A PyTorch library to easily facilitate knowledge distillation for custom deep learning models

Installation :

Stable release

KD_Lib is compatible with Python 3.6 or later and also depends on pytorch. The easiest way to install KD_Lib is with pip, Python’s preferred package installer.

$ pip install KD-Lib

Note that KD_Lib is an active project and routinely publishes new releases.

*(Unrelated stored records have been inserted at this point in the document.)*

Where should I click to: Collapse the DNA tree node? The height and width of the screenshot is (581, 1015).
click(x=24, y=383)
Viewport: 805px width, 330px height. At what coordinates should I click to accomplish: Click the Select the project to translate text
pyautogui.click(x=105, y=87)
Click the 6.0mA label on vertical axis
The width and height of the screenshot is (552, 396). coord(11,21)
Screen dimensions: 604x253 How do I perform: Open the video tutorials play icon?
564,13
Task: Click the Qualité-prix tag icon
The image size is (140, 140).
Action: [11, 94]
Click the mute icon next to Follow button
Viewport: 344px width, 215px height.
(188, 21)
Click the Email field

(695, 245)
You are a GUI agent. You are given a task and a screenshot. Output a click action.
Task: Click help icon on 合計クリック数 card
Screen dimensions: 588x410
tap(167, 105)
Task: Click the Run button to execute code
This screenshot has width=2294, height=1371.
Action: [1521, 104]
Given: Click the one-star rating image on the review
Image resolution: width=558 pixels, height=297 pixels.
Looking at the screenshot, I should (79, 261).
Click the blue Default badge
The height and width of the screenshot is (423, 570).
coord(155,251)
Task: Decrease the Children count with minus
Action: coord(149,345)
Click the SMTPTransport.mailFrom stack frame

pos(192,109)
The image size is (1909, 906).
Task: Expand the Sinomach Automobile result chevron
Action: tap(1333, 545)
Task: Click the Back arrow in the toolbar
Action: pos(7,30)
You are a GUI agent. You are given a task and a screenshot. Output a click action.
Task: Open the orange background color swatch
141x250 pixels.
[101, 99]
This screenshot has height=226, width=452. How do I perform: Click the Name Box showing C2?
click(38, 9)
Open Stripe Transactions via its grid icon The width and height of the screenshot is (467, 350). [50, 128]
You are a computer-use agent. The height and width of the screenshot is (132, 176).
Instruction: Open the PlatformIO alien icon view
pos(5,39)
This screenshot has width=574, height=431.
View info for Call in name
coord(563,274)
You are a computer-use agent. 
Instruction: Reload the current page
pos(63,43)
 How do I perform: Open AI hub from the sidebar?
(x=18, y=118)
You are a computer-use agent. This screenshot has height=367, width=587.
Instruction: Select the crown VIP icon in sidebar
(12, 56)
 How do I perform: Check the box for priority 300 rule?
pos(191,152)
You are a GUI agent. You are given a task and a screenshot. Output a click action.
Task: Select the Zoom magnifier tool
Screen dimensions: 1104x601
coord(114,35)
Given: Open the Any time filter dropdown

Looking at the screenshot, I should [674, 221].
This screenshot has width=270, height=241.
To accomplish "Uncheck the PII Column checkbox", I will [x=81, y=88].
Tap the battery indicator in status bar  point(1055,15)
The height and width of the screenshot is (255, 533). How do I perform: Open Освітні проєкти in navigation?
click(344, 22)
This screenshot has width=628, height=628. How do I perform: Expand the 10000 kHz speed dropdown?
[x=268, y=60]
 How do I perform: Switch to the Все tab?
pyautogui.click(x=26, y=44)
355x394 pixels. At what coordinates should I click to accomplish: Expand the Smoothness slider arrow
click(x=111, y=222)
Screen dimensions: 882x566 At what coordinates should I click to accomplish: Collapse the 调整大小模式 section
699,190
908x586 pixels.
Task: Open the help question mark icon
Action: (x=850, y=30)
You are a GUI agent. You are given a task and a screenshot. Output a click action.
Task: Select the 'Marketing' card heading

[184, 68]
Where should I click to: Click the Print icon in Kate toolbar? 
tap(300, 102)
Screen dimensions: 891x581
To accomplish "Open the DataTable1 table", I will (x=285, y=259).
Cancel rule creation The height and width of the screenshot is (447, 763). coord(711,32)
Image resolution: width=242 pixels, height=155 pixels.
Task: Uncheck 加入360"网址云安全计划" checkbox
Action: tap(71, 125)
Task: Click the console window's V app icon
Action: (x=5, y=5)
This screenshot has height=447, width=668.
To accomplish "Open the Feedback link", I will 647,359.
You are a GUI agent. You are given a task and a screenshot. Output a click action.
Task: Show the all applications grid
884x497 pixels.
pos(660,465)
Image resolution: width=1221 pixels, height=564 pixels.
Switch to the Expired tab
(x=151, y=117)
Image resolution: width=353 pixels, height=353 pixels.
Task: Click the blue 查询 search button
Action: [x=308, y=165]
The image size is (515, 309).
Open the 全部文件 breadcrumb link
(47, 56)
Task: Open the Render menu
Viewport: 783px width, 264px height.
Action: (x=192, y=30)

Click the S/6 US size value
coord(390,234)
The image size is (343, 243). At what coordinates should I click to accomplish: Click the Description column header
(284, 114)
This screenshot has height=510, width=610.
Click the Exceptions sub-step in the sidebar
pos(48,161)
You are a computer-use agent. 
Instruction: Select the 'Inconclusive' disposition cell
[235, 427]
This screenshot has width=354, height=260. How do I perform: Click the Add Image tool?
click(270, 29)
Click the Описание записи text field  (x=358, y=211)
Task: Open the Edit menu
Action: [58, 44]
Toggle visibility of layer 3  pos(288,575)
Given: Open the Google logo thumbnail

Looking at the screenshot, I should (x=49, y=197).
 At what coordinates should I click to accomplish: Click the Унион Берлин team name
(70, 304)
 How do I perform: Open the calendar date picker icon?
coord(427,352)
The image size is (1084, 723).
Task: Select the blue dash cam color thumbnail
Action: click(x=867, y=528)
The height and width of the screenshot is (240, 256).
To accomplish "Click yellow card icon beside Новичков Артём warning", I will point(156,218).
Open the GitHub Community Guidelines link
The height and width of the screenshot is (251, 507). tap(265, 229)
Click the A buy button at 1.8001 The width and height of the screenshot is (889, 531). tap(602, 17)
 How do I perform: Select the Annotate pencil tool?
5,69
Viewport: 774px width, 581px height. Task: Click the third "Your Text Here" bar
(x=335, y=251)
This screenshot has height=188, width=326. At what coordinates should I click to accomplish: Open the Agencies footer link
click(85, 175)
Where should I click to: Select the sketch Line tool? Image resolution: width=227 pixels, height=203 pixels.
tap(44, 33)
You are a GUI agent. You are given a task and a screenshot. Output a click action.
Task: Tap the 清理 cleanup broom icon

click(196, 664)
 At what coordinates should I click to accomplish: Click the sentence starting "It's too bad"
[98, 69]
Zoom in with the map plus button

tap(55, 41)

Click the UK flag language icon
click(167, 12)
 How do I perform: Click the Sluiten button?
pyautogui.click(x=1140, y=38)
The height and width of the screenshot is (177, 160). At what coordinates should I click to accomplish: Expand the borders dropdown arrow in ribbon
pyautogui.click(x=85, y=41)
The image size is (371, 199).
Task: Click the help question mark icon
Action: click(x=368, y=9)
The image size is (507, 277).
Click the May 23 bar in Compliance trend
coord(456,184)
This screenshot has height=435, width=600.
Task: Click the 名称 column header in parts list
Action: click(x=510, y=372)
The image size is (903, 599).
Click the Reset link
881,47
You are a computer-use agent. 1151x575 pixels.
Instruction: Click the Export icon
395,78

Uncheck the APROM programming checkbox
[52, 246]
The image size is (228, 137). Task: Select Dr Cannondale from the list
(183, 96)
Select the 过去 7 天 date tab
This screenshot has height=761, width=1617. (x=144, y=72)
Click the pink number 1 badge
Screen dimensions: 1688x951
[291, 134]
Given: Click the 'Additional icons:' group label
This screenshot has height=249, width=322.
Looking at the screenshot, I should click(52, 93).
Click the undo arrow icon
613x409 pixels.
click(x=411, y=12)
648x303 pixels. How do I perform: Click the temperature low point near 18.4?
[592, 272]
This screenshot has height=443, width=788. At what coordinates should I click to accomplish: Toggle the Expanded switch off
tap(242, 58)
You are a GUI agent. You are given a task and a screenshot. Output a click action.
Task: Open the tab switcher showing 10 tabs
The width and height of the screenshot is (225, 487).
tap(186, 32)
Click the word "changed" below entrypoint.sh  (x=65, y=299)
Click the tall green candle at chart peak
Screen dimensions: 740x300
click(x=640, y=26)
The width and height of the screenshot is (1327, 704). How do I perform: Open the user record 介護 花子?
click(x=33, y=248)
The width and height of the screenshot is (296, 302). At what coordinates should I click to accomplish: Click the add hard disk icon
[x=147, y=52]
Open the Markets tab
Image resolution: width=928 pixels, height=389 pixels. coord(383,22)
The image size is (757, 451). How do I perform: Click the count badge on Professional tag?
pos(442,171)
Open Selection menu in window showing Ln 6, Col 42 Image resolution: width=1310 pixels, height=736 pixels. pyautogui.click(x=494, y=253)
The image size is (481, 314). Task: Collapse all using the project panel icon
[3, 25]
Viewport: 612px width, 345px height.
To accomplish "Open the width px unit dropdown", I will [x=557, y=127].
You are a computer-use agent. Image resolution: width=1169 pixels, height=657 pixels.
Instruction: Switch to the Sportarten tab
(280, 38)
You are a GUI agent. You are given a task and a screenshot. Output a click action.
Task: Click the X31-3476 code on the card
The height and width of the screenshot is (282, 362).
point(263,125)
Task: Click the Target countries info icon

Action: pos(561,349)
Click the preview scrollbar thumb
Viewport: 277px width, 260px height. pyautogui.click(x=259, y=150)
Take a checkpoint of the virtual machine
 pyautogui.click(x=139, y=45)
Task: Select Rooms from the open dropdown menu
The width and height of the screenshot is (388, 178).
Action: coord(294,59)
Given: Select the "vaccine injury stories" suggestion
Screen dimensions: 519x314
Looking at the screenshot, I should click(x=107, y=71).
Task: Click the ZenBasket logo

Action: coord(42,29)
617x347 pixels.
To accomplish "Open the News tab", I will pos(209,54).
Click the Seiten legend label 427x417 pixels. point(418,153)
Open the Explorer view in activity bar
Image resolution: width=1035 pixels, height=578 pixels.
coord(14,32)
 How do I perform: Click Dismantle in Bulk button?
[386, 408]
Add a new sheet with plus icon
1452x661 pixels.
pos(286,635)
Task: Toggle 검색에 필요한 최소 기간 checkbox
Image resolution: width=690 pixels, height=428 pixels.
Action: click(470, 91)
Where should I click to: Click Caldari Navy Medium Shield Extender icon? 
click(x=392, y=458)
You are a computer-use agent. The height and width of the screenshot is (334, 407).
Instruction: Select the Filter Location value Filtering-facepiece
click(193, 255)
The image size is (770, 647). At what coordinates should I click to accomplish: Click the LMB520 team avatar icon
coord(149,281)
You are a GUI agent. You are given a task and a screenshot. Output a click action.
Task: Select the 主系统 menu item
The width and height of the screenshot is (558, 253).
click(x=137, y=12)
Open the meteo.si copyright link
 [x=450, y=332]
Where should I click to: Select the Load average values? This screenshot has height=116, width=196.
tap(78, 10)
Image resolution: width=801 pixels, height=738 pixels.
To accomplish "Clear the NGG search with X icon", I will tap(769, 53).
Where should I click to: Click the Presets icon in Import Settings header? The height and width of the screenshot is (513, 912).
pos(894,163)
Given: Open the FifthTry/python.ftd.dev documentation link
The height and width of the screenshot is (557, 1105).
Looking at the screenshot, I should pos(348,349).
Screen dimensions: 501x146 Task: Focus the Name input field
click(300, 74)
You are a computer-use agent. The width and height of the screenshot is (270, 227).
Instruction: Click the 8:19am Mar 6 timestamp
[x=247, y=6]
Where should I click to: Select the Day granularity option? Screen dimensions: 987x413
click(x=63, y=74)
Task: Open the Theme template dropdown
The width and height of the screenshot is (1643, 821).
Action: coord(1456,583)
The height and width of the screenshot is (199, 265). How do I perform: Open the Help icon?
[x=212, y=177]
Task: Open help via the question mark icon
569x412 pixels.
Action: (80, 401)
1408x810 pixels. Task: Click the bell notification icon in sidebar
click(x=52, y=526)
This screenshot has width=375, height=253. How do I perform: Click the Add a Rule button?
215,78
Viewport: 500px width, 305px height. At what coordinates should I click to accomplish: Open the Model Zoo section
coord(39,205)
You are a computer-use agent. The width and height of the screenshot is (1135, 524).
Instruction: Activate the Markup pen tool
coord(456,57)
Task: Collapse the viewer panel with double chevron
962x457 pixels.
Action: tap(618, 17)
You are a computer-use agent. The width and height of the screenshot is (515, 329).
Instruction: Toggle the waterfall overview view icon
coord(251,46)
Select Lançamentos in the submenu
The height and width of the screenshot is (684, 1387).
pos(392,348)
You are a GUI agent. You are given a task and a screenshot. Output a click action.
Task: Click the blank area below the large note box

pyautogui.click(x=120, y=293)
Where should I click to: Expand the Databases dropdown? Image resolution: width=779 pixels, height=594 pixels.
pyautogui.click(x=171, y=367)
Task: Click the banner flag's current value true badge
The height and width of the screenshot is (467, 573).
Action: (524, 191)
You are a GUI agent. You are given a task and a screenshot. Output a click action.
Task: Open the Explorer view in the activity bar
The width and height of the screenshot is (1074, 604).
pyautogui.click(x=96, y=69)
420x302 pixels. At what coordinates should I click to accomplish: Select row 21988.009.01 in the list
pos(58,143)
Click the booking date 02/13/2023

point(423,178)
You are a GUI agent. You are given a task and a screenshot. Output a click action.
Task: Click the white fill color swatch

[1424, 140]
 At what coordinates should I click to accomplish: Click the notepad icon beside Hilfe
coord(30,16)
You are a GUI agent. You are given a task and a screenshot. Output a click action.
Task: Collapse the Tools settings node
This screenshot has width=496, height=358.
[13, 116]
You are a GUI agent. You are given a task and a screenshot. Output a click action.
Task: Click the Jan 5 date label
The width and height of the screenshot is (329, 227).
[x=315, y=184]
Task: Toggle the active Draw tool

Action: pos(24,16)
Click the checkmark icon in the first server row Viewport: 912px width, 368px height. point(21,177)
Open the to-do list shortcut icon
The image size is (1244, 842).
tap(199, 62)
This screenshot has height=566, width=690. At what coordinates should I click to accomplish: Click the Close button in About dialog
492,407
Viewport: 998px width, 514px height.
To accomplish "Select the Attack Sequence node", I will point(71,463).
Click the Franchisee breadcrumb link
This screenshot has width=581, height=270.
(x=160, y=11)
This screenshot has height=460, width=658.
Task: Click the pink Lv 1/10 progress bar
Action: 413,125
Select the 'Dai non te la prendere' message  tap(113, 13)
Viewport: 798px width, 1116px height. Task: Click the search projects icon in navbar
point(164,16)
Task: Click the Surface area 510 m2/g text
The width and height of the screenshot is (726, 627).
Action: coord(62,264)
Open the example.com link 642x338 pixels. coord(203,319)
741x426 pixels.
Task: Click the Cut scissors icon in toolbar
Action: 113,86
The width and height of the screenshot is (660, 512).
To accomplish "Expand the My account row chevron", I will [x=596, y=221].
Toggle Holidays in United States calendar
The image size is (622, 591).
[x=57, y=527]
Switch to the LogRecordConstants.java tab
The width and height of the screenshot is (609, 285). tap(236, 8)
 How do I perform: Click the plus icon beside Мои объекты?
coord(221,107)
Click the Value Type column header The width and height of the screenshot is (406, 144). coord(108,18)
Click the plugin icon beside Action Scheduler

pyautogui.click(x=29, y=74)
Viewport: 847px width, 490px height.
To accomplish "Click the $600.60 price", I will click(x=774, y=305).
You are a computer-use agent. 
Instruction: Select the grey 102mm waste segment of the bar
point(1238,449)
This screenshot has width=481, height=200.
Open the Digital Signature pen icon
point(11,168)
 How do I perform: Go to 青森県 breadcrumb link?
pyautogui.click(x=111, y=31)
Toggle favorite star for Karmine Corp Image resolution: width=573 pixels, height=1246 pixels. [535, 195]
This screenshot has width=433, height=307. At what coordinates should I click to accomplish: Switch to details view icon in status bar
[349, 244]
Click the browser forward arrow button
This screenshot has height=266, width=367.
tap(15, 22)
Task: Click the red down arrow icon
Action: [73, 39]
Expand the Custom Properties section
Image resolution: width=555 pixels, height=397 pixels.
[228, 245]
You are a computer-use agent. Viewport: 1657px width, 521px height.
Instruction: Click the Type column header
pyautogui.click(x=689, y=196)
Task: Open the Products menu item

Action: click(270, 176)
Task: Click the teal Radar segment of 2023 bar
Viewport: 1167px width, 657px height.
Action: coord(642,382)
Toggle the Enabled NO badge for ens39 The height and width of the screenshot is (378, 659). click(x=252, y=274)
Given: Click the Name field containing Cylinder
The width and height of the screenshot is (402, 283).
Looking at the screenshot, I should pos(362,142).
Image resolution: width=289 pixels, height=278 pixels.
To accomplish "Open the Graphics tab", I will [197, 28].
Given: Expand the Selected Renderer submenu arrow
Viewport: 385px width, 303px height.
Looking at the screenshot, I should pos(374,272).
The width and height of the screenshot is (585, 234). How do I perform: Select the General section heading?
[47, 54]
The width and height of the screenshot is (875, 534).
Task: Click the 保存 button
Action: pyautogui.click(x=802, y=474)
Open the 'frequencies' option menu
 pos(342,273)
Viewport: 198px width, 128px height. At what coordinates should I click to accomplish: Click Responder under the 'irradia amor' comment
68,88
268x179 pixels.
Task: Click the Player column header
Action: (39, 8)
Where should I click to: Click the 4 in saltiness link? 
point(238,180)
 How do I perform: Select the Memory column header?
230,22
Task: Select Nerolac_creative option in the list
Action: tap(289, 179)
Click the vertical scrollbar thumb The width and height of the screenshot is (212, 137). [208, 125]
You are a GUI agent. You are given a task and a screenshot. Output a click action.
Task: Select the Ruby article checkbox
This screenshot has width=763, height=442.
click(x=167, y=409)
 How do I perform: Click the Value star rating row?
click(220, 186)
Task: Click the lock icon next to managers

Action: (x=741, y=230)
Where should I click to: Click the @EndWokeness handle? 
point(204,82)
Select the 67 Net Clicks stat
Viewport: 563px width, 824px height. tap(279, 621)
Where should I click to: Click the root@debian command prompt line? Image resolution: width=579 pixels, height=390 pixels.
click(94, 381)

In order to upgrade KD_Lib to the latest version, use pip as follows.

$ pip install -U KD-Lib

Build from source

If you intend to install the latest unreleased version of the library (i.e from source), you can simply do:

$ git clone https://github.com/SforAiDl/KD_Lib.git
$ cd KD_Lib
$ python setup.py install

Usage

To implement the most basic version of knowledge distillation from Distilling the Knowledge in a Neural Network and plot losses

import torch
import torch.optim as optim
from torchvision import datasets, transforms
from KD_Lib.KD import VanillaKD

# This part is where you define your datasets, dataloaders, models and optimizers

train_loader = torch.utils.data.DataLoader(
    datasets.MNIST(
        "mnist_data",
        train=True,
        download=True,
        transform=transforms.Compose(
            [transforms.ToTensor(), transforms.Normalize((0.1307,), (0.3081,))]
        ),
    ),
    batch_size=32,
    shuffle=True,
)

test_loader = torch.utils.data.DataLoader(
    datasets.MNIST(
        "mnist_data",
        train=False,
        transform=transforms.Compose(
            [transforms.ToTensor(), transforms.Normalize((0.1307,), (0.3081,))]
        ),
    ),
    batch_size=32,
    shuffle=True,
)

teacher_model = <your model>
student_model = <your model>

teacher_optimizer = optim.SGD(teacher_model.parameters(), 0.01)
student_optimizer = optim.SGD(student_model.parameters(), 0.01)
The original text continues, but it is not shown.